En esas conversaciones siempre acabamos hablando de cuán enamoradas estamos. Mi madre dice que le complace que tengamos tan buena disposición para amar. Y para llevarnos la mayoría de las veces los desencantos más grandes, diría yo.

Los muchachos y yo no hemos tenido éxito en nuestras confrontaciones, es un territorio hostil del que salgo muchas veces maltrecha y agotada. Por eso me tomo un tiempo en plantearme la siguiente incursión. En cambio, mi madre ha amado mucho. Lo sé porque me lo ha contado y yo la he visto enamorada, si bien hace tiempo no lo está.

Cuando yo era pequeña y vivíamos con mi padre, principalmente los domingos, nos acostábamos a dormir juntas el mediodía. A esa hora yo no duermo mucho, nunca he podido, ni cuando era pequeña y estaba en el
círculo infantil y en cuanto los niños se dormían yo paraba la cabeza y me la pasaba dando vueltas en el catrecito, mirando todo el salón, sobre todo las caras de los durmientes, tratando de descubrir los posibles sueños a partir de los gestos que hacían.
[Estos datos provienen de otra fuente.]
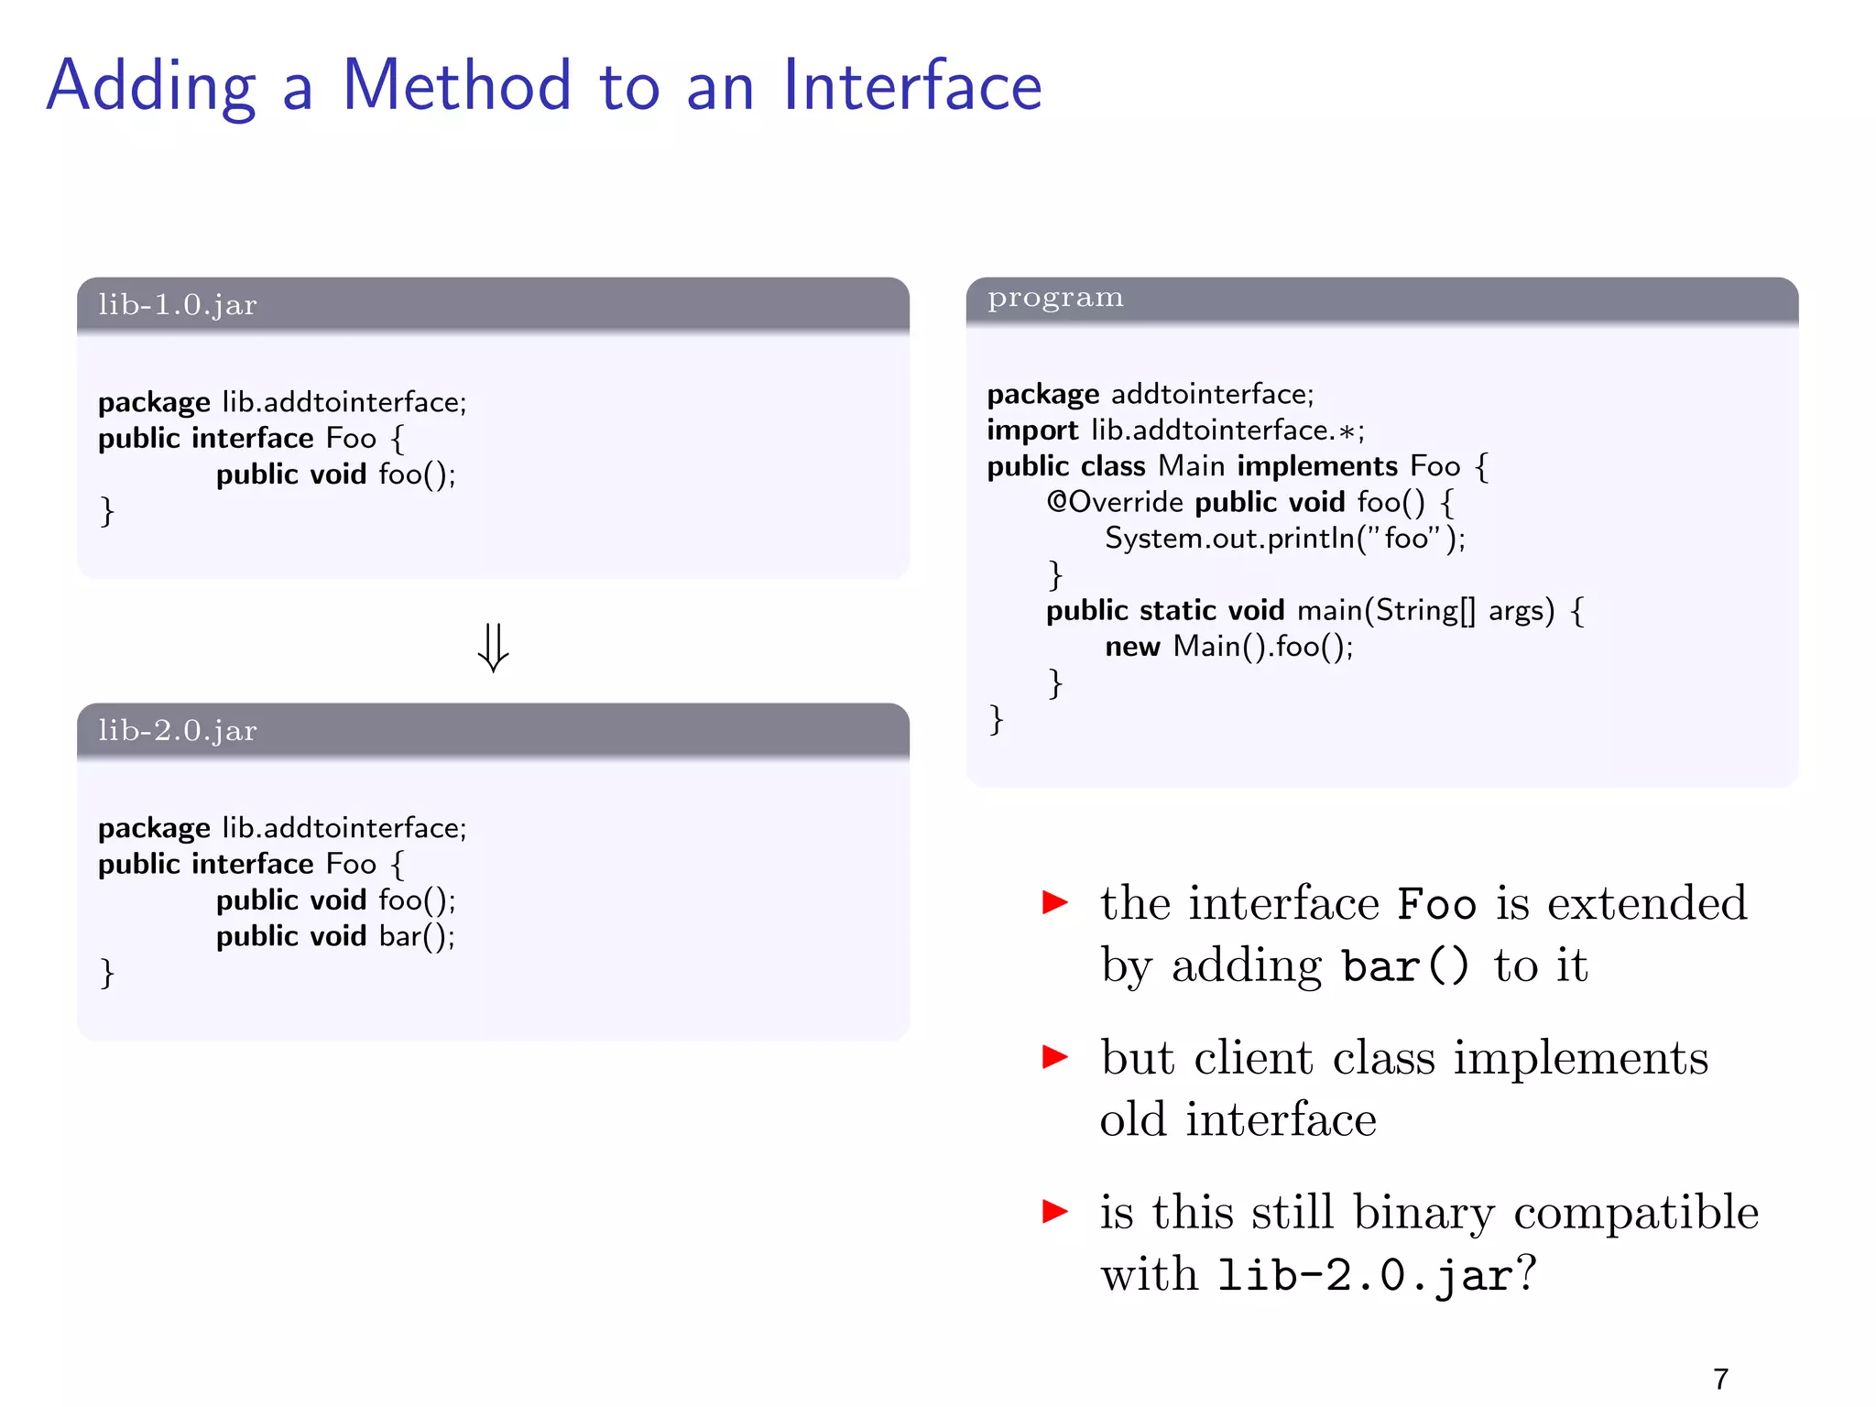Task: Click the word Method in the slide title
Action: pyautogui.click(x=456, y=86)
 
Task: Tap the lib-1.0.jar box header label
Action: pyautogui.click(x=178, y=305)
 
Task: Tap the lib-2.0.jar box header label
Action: pyautogui.click(x=178, y=731)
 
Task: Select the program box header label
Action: pyautogui.click(x=1055, y=299)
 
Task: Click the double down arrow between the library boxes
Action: pyautogui.click(x=493, y=647)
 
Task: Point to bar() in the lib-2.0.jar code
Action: pyautogui.click(x=416, y=936)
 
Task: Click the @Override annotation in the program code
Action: pyautogui.click(x=1115, y=502)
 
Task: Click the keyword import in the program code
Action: pyautogui.click(x=1032, y=431)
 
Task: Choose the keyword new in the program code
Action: pyautogui.click(x=1132, y=647)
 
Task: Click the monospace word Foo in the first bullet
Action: pyautogui.click(x=1436, y=905)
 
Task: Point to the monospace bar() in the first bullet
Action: pyautogui.click(x=1405, y=967)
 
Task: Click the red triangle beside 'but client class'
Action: pyautogui.click(x=1055, y=1057)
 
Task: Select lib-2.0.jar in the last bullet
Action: pyautogui.click(x=1365, y=1275)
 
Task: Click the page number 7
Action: pyautogui.click(x=1720, y=1379)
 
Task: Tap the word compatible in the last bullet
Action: pyautogui.click(x=1636, y=1213)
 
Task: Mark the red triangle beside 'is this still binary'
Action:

Esos domingos me despertaba primero que mi madre y me entretenía buscando figuras entre las huellas de humedad y lo que quedaba de la cal del techo, hasta aburrirme; después permanecía quieta escuchando los latidos de mi corazón, pero me aburría nuevamente. Era un tiempo feliz.

Pasado un rato, empezaba a preocuparme y le buscaba la respiración a mi madre. Le ponía la mano delante de la boca para comprobar que continuaba viva porque ella siempre ha soltado un silbidito mientras duerme. Pero lo que más me gustaba era poner mi cabeza sobre su corazón, sentir su sonido acompasado, escucharla viva, saber que estaba conmigo aunque estuviera dormida.

Ya no lo hago. Ya no dormimos juntas los domingos ni ningún otro día. Ella duerme sola y yo he crecido. Creo.